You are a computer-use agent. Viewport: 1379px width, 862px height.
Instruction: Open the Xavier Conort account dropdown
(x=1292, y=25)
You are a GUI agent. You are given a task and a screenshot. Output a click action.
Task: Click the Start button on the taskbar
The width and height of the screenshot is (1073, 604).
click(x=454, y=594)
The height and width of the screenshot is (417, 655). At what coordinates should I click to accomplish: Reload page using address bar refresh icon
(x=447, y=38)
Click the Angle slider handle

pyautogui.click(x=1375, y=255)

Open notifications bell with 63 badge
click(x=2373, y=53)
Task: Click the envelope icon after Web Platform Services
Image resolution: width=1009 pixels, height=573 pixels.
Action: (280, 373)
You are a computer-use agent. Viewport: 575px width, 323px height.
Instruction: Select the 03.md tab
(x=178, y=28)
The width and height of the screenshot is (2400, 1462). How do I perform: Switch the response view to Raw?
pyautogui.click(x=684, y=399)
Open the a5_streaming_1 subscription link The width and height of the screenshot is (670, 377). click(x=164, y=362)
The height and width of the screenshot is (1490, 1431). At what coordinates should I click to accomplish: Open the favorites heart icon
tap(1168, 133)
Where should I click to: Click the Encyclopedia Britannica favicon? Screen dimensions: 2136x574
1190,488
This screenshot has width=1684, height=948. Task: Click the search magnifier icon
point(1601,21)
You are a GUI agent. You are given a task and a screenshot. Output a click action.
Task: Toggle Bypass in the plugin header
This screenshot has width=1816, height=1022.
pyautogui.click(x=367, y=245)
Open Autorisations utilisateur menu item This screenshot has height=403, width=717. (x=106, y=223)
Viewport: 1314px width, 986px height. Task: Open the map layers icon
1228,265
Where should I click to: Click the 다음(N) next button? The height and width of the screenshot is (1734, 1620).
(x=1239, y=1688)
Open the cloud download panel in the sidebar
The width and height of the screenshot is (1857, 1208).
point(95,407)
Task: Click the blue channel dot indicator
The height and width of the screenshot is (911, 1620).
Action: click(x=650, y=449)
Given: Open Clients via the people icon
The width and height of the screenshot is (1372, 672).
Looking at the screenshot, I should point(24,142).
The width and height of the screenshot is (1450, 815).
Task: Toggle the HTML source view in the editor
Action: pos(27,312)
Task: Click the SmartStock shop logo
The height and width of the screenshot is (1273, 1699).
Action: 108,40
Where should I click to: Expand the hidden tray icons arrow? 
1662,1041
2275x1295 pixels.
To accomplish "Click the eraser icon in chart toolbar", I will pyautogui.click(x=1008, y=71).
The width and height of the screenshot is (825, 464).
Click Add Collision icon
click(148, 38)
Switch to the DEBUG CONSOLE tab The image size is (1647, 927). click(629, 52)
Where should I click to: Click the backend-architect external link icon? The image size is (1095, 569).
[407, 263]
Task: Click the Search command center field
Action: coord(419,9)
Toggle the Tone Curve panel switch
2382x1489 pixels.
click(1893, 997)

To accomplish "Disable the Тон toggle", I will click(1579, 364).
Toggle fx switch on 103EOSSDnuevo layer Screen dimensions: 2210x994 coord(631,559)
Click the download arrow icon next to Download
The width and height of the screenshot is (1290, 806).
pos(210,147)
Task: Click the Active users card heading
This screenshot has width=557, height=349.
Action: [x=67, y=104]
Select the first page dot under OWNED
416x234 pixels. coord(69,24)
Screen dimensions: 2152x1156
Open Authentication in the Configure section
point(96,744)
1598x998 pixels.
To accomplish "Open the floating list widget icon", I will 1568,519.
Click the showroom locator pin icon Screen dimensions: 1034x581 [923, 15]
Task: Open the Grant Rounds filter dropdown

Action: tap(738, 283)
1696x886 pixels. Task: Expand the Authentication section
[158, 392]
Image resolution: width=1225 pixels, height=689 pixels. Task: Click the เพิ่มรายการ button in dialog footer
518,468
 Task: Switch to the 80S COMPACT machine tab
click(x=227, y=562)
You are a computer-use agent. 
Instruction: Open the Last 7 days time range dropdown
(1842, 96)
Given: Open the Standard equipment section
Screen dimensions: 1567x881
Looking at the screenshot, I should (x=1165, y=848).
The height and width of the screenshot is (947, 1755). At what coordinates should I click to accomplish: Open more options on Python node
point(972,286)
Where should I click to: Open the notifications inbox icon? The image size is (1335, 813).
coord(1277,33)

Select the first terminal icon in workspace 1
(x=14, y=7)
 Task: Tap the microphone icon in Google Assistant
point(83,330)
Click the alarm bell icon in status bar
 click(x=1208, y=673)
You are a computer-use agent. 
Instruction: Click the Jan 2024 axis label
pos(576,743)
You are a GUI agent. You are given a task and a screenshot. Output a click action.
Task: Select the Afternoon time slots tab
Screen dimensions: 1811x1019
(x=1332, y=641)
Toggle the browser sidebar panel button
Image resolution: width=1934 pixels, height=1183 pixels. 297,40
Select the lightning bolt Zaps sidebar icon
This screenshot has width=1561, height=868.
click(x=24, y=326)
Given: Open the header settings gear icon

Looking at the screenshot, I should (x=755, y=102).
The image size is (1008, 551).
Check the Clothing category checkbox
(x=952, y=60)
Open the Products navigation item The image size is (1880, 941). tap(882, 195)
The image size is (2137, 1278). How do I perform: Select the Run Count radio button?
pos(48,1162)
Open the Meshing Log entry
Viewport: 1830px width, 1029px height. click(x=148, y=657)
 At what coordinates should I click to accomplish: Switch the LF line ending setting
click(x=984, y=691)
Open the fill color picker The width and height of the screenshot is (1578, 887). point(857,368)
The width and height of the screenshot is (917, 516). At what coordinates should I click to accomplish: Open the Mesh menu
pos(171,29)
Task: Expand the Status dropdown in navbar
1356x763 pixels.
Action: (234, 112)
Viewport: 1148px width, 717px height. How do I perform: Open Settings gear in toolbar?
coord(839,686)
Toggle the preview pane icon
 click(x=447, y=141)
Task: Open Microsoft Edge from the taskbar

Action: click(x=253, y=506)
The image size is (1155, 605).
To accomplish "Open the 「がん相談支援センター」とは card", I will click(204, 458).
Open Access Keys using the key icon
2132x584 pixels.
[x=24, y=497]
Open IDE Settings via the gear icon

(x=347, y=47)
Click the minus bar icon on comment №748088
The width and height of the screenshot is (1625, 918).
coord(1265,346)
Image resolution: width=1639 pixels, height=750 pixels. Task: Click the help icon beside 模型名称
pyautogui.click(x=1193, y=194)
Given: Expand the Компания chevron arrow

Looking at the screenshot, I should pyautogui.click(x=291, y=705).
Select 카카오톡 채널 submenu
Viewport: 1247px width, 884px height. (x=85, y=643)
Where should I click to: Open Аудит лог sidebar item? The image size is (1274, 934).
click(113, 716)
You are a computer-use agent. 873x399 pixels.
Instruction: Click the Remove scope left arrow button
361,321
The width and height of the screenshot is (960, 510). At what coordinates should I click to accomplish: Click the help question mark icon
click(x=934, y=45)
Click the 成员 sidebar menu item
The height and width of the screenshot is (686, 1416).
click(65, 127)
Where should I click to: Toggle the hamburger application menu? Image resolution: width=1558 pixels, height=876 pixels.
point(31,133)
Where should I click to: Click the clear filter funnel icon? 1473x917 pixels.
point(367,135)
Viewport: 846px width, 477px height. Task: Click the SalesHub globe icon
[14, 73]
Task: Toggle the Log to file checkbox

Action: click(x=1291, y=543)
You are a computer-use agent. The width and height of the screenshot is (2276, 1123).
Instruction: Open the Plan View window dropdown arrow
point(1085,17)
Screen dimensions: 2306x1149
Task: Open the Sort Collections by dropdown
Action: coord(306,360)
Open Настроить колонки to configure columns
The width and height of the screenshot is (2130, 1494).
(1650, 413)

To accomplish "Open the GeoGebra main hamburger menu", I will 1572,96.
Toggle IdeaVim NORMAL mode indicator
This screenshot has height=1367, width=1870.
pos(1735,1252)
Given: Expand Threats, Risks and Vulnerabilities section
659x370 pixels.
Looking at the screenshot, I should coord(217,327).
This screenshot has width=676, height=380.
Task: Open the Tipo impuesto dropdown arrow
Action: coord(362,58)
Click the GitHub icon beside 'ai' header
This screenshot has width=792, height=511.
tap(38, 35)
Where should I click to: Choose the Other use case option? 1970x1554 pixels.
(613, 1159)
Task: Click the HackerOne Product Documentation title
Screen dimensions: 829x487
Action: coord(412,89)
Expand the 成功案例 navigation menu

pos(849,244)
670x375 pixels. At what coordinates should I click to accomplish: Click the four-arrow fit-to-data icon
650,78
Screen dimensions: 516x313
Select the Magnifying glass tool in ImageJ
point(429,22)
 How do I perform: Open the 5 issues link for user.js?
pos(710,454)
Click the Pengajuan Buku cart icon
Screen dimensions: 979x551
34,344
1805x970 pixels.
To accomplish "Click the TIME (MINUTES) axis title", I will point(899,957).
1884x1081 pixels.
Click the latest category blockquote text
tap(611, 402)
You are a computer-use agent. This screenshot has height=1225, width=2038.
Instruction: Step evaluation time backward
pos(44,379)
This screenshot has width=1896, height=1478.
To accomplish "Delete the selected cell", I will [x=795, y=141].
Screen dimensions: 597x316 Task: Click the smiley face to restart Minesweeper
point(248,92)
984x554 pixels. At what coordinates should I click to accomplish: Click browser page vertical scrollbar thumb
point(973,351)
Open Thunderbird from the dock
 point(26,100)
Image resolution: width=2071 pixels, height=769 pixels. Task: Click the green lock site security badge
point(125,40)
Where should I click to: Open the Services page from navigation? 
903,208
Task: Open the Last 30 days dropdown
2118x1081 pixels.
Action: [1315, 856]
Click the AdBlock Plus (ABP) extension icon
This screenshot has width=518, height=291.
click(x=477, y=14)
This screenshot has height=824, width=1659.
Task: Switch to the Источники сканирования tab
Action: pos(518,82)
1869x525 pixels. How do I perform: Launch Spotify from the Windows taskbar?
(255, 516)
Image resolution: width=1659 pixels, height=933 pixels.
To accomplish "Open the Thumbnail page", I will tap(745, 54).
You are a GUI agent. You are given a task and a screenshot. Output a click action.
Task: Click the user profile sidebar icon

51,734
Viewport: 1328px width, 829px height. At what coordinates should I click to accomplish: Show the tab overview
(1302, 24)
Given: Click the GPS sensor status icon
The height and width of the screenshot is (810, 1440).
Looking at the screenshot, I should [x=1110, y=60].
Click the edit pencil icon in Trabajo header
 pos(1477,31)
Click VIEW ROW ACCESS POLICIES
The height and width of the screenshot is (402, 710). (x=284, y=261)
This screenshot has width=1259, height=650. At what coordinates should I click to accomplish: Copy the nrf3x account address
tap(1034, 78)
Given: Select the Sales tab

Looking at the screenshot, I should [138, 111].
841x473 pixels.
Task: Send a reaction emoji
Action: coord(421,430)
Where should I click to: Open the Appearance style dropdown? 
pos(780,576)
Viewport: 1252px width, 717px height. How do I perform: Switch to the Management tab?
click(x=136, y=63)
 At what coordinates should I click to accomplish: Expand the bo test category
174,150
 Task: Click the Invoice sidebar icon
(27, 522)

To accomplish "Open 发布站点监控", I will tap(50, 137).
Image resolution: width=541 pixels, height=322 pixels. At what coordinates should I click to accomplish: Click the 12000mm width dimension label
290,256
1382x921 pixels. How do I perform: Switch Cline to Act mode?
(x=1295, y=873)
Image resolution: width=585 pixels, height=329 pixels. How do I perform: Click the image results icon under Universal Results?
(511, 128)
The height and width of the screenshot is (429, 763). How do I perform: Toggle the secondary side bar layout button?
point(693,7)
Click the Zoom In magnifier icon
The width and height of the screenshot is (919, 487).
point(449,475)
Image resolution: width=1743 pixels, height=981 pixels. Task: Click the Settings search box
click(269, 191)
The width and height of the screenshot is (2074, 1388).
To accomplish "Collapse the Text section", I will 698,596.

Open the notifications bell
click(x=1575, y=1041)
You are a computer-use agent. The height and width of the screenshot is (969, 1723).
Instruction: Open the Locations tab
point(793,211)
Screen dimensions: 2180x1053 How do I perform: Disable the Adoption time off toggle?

PROBLEM TO SOLVE »
Report, for the data above, every line in which the string "Disable" appears.

RESPONSE FOR THIS EXERCISE »
To accomplish "Disable the Тон toggle", I will click(1579, 364).
Screen dimensions: 2180x1053 How do I perform: Disable the Adoption time off toggle?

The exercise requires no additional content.